[begin RECORDS FOR THE EXERCISE]

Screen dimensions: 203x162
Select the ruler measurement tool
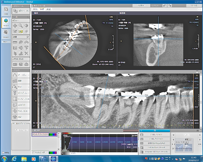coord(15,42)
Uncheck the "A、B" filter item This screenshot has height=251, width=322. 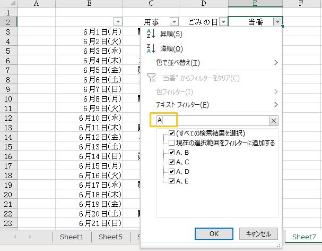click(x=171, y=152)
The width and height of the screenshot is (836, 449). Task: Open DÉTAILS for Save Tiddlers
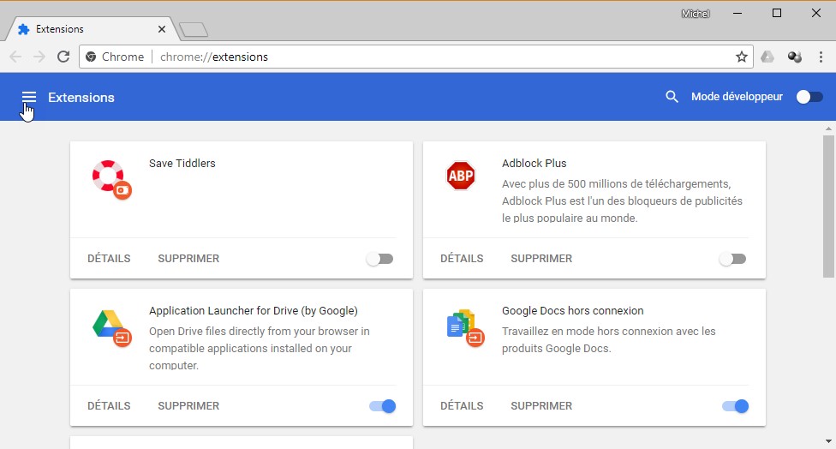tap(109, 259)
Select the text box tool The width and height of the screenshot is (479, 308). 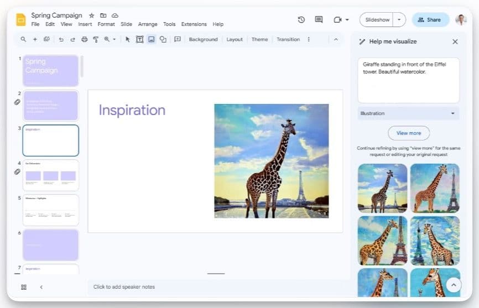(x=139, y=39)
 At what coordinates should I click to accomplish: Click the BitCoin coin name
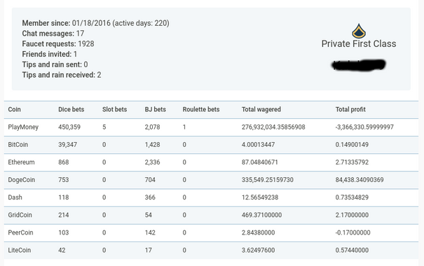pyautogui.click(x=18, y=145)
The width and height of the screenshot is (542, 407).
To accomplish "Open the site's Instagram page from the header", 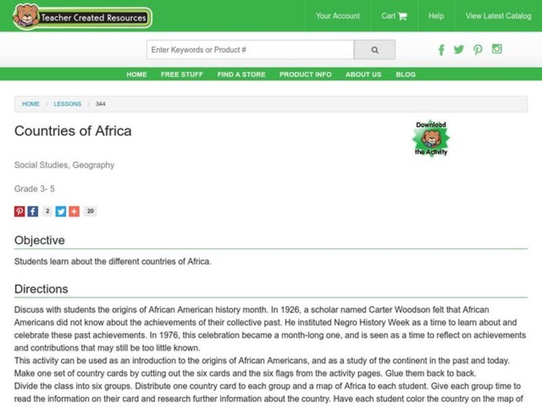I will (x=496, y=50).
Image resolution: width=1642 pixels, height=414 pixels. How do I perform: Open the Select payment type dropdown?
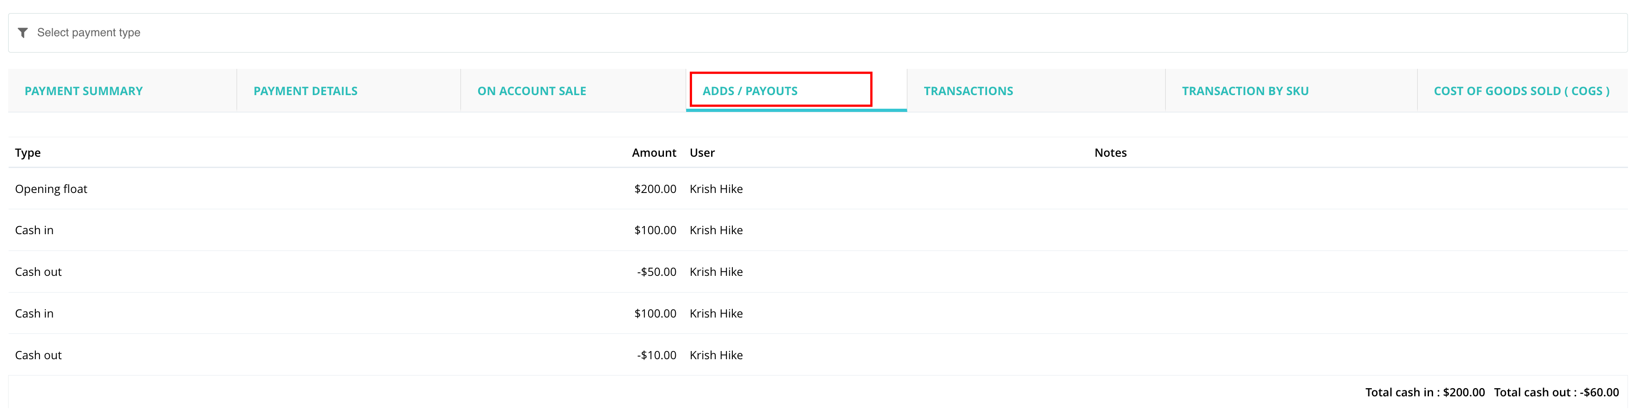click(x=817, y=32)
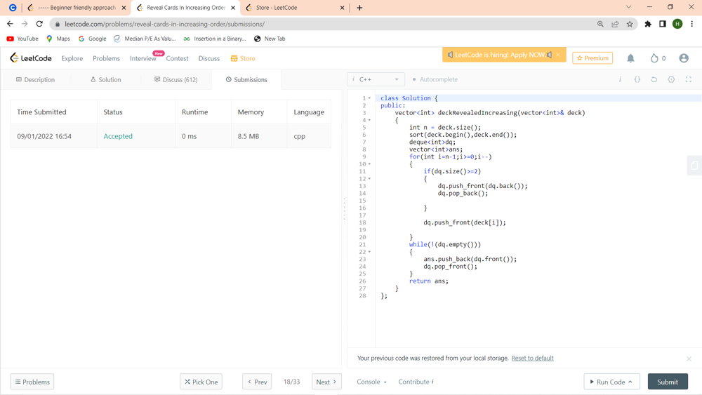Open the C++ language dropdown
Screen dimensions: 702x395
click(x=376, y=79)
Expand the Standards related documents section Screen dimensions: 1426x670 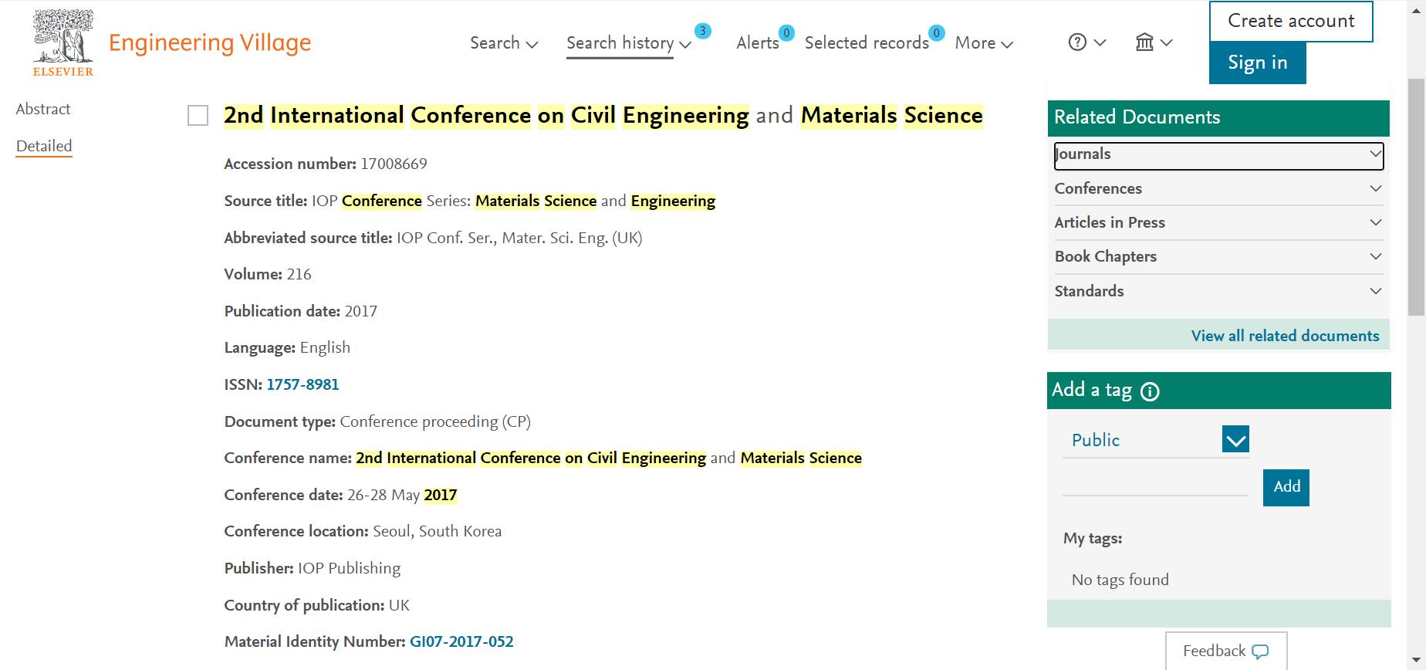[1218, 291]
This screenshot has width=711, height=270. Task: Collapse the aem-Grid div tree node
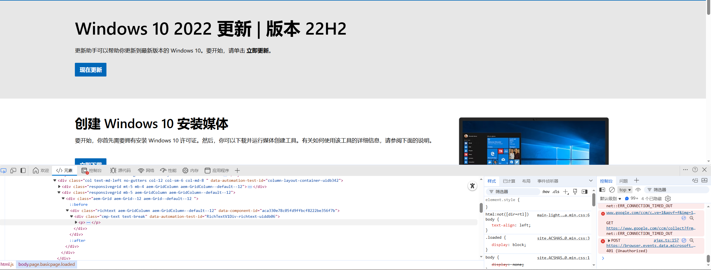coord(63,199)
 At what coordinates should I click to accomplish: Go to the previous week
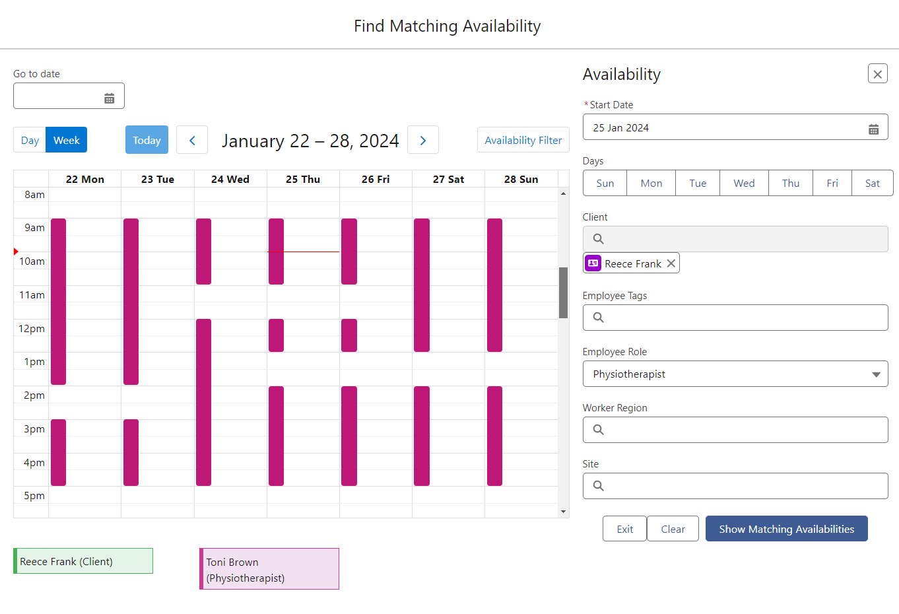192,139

[end RECORDS FOR THE EXERCISE]
[begin RECORDS FOR THE EXERCISE]

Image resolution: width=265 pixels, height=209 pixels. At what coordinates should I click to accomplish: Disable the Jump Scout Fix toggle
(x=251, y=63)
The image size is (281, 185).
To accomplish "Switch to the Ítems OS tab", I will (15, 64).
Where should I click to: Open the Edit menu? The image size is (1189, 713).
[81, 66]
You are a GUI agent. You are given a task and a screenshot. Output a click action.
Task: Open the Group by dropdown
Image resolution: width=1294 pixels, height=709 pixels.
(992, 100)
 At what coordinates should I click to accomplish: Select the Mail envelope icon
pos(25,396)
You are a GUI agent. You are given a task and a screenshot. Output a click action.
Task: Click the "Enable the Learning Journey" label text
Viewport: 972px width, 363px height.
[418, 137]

[end RECORDS FOR THE EXERCISE]

§ **TASK TO COMPLETE**: Identify every line in the items above that contains the string "should", matching case exactly, and copy each such line in full.

§ **EXERCISE RESPONSE**:
 At what coordinates should I click to accomplish: Click the BitCoin coin name
 At what coordinates should I click to accomplish: Go to the previous week
Image resolution: width=265 pixels, height=209 pixels. At what coordinates should I click to accomplish: Disable the Jump Scout Fix toggle
Where should I click to: Open the Edit menu? The image size is (1189, 713).
 At what coordinates should I click to accomplish: Select the Mail envelope icon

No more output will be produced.